**Extract to read**
Building a FreeBSD Build System
by Bjorn Nelson
04/13/2006
Updating software--many fear this task. It risks interruption of
service. It introduces a big, gray unknown. Even with a test system
and usage reports, it may bring doom to your applications. With
great confidence and trust in his abilities, the system
administrator must tread down this uncertain path. Sometimes this
requires persuading, as many people don't see the need. Trying to
quantify the risk of a compromise is not easy, especially for those
who have never experienced an attack. The process of rebuilding
software can sometimes be lengthy, and merging configuration files
can be tedious. It's a thankless task, and not many users will
recognize the effort.
Fortunately, FreeBSD has a pretty good track record of not breaking
during updates--or maybe I underestimate my sysadmin skills.
Unfortunately, keeping FreeBSD current is a very time-consuming
job. I started seeing how daunting this is while watching our
20-plus FreeBSD servers age and fall into legacy mode. I noticed
that Red Hat took very little time to stay up-to-date, and I
thought there had to be a way to do something similar on
FreeBSD.

**What to do**
• A. Answer these questions from the FreeBSD article.
(i) On what date was it published?
(ii) How many FreeBSD servers did the author watch age and fall into legacy mode?
(iii) Which system took very little time to stay up-to-date?
• B. Write out the FreeBSD article between "Building a FreeBSD" and "recognize the effort.", inclusive, substituting "disaster" for "doom".

**Given information**
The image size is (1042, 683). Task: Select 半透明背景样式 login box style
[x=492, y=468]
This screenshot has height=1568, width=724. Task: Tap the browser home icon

**Results in order**
• A.
(i) 04/13/2006
(ii) 20-plus
(iii) Red Hat

• B.
Building a FreeBSD Build System
by Bjorn Nelson
04/13/2006
Updating software--many fear this task. It risks interruption of
service. It introduces a big, gray unknown. Even with a test system
and usage reports, it may bring disaster to your applications. With
great confidence and trust in his abilities, the system
administrator must tread down this uncertain path. Sometimes this
requires persuading, as many people don't see the need. Trying to
quantify the risk of a compromise is not easy, especially for those
who have never experienced an attack. The process of rebuilding
software can sometimes be lengthy, and merging configuration files
can be tedious. It's a thankless task, and not many users will
recognize the effort.